And yet, we give them the least of ourselves - either our best or our worst, but not our truth, not our complexity, not our nuance. We do not give them ourselves as we are now, because we refuse to see them as they are now.

It's time to give ourselves - and those whose lives we touch - a present.

Sunday, 12 August 2012

A Course in Miracles, Day 6

I am upset because I see something that is not there. 

Thus beginneth lesson 6.

Well, ain't THAT the truth.

I have to say, though, it didn't work so well for spiders...

...but when it came to situations that WERE upsetting me, even slightly, this kicked ass.

Unlike my calm, more laid-back friends, I weave stories around what's happened. This is a result of growing up in a household full of subtext, where things looked fine on the surface, but you had to work out what was REALLY going on.

This became my normal, and so I did a lot of 'deep practice' when it came to piecing together stories of what was really going on. Very few people can read - or even pick up the presence of - subtext like I can.

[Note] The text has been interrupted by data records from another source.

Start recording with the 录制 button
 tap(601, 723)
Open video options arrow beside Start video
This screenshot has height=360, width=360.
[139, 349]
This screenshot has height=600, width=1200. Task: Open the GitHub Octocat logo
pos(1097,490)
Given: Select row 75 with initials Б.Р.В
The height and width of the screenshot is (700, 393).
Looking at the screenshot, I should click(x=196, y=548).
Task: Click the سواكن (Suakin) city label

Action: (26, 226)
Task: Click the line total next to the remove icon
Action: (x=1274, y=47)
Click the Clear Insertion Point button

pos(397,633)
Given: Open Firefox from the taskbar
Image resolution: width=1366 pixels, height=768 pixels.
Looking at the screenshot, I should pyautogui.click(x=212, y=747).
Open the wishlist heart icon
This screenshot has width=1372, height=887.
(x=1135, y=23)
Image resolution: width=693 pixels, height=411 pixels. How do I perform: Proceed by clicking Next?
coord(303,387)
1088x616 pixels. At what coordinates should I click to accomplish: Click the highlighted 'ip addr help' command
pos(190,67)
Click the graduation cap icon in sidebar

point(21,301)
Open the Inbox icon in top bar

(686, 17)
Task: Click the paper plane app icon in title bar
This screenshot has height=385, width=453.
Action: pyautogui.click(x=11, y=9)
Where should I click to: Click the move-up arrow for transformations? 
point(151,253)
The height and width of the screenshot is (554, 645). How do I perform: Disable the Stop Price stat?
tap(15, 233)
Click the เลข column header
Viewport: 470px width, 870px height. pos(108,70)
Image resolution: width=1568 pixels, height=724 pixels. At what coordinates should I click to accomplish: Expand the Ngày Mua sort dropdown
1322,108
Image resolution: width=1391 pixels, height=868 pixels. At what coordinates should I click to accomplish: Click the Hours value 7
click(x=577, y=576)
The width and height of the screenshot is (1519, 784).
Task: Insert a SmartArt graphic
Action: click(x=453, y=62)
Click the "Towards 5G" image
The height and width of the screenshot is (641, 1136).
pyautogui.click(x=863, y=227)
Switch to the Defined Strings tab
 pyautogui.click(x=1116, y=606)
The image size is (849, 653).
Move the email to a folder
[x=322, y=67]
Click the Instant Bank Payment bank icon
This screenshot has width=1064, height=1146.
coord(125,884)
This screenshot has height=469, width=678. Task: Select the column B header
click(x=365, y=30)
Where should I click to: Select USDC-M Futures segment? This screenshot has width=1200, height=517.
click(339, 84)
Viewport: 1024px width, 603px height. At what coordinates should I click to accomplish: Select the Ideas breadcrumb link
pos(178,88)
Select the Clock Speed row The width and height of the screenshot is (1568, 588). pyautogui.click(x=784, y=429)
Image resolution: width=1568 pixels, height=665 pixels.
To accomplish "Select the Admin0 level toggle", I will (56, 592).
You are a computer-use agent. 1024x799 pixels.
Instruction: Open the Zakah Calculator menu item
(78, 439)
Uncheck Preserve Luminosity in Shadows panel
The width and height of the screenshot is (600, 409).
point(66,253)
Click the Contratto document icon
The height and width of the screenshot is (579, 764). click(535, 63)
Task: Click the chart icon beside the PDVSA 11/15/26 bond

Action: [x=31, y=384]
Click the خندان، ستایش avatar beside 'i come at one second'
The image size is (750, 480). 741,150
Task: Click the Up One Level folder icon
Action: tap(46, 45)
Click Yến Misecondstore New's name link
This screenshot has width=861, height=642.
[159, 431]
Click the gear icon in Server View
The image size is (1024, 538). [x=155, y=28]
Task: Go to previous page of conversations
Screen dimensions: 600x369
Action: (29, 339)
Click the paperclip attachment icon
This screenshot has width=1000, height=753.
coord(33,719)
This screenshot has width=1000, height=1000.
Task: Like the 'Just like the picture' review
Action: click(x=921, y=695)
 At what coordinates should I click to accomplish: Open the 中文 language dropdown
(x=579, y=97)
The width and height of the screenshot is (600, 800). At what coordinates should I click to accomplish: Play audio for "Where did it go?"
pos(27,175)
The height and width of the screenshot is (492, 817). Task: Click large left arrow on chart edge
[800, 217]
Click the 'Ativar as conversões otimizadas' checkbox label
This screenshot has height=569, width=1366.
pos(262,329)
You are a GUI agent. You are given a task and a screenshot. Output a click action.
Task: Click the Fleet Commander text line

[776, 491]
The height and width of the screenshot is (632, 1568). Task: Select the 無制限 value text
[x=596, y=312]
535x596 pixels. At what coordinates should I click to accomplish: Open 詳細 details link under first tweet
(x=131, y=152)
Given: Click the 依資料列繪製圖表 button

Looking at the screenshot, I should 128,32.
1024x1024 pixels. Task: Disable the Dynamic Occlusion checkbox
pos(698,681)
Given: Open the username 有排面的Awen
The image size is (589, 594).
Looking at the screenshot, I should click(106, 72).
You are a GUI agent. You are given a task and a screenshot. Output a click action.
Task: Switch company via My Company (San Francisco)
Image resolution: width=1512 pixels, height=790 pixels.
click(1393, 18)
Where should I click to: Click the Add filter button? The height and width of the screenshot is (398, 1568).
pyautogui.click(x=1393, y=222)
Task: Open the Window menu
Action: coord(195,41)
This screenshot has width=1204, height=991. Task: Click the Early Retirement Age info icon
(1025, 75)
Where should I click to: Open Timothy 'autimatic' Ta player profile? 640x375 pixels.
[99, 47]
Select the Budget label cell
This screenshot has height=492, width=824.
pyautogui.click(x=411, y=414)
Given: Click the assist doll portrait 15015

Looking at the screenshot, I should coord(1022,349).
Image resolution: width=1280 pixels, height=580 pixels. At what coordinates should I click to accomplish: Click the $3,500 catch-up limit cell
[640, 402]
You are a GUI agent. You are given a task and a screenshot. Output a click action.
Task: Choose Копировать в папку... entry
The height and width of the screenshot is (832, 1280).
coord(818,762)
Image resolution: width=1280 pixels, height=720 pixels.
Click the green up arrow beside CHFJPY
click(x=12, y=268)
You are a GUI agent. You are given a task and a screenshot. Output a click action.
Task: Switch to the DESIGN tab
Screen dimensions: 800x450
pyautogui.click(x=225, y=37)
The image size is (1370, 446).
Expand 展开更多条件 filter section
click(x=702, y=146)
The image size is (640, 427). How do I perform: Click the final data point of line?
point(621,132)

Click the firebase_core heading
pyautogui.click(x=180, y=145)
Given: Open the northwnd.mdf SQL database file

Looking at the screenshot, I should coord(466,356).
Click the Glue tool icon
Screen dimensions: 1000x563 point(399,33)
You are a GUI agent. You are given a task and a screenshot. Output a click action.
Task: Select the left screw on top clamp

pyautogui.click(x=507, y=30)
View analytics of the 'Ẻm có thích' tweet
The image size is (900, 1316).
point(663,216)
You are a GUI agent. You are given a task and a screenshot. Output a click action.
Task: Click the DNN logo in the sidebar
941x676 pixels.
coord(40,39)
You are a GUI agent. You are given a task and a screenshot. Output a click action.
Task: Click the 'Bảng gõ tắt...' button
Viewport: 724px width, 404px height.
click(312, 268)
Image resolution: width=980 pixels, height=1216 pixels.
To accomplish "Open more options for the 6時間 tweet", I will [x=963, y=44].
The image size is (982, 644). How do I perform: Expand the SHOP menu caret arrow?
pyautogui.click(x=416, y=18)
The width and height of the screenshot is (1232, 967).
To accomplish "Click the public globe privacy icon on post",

What this means is that I am absolutely fantastic at surviving a dysfunctional atmosphere; in fact, it feels like home. I'm not happy, but I know how to work it, though I often break through tacit agreements to keep silent - my ability to navigate dysfunction is in tension with my need to force subtext into the open.

Give me a healthy relationship/environment? Much, much harder. If it's all on the surface, it takes me a while to work that out; I keep looking for the bomb under the sofa, occasionally checking that there aren't any. I'm torn between wanting to just relax - no, make that collapse - into it and totally mistrusting it.

This exercise is a brilliant way to begin to nuance that, so I use that real talent when appropriate, but let it go when it's not.

I gave one example in yesterday's post, where I actually combined lessons 5 & 6 with person X, because I'd had time to analyse.

Today, I used it at church with parents putting prams in aisles (I'm annoyed at parents putting prams in aisles because I'm seeing something that's not there (selfishness).); work (I am worried about the QAA self evaluation document because I'm seeing something that's not there (incompetence at admin writing).); friends ('I'm annoyed at Y being late because I'm seeing something that isn't there (they don't value my time).') I used it for deeper situations as well, to begin to untangle them.

It works - the emotion eases immediately, and I'm more open to see what's really there. I can let go of the victim stance, the sense of being attacked (by myself or others), and I have freedom to move, to decide from love.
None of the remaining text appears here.